Today, the strength of NVIDIA’s moat lies in the difficulty in writing kernels and the proprietary nature of CUDA, which exclusively allows NVIDIA hardware to extract better performance than competitive architectures. Even if competitive chips can offer comparable peak FLOPS per second, optimized CUDA kernels for deep learning enables NVIDIA GPUs to achieve better FLOPS utilization rates which leads to overall greater performance. To beat NVIDIA, competitors must not only engineer superior hardware but also ensure compatibility with a more performant software ecosystem.

The analogy to beating NVIDIA is similar to trying to build a competitive video streaming platform to YouTube. Over decades, YouTube’s value proposition was strengthened as users posted terabytes of video content. To build a competitive service, a streaming platform must not only create a better user experience but also build out a comparable and ever-growing content library. For a competitor to beat NVIDIA, the task is even more daunting as the challenging part is not only to build a better chip but also to build out a similarly exhaustive and adopted software platform. Supporting a software ecosystem of this scale and flexibility is impossible for a single development team and requires community adoption and consistent effort to ensure that the software is well-optimized to support the wide-ranging and constantly evolving set of deep learning architectures.

DIRECTIONS:
#1 Answer from the passage on NVIDIA's moat:
(a) According to the passage, what does the strength of NVIDIA's moat lie in?
(b) Which video streaming platform does the passage use for its analogy?
(c) What does supporting a software ecosystem of this scale require?
#2 Write out the passage on NVIDIA's moat from "The analogy to" to "deep learning architectures.".
The listing is not needed for this work.

DATASET EXCERPT:

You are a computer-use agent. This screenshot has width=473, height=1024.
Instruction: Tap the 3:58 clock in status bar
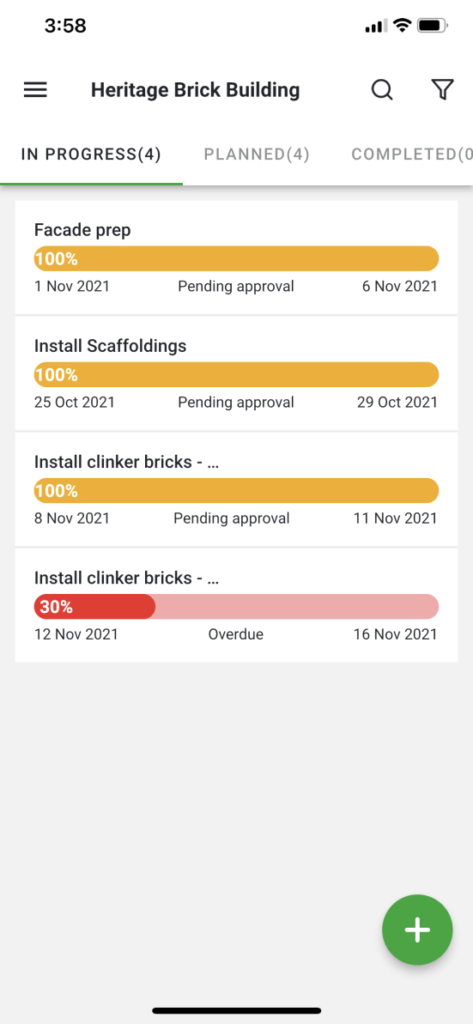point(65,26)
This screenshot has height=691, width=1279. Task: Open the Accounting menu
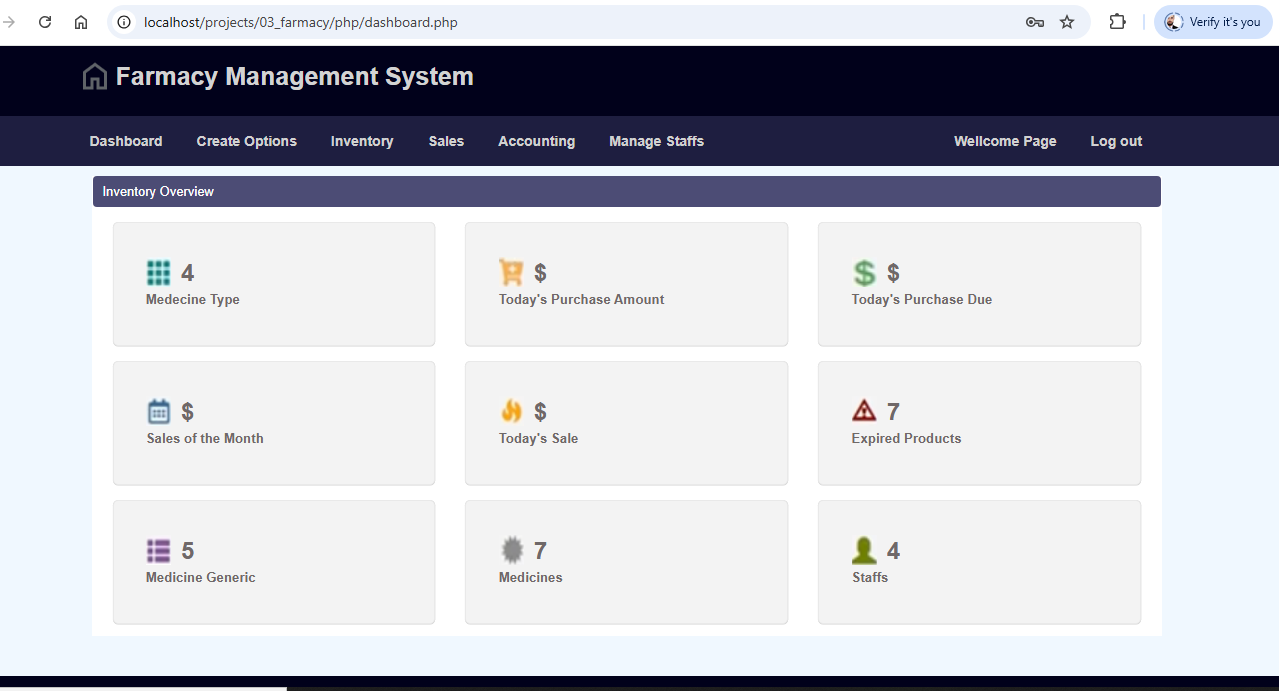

ANSWERS PROVIDED:
#1
(a) The difficulty in writing kernels and the proprietary nature of CUDA.
(b) YouTube.
(c) Community adoption and consistent effort to ensure that the software is well-optimized to support the wide-ranging and constantly evolving set of deep learning architectures.

#2
The analogy to beating NVIDIA is similar to trying to build a competitive video streaming platform to YouTube. Over decades, YouTube’s value proposition was strengthened as users posted terabytes of video content. To build a competitive service, a streaming platform must not only create a better user experience but also build out a comparable and ever-growing content library. For a competitor to beat NVIDIA, the task is even more daunting as the challenging part is not only to build a better chip but also to build out a similarly exhaustive and adopted software platform. Supporting a software ecosystem of this scale and flexibility is impossible for a single development team and requires community adoption and consistent effort to ensure that the software is well-optimized to support the wide-ranging and constantly evolving set of deep learning architectures.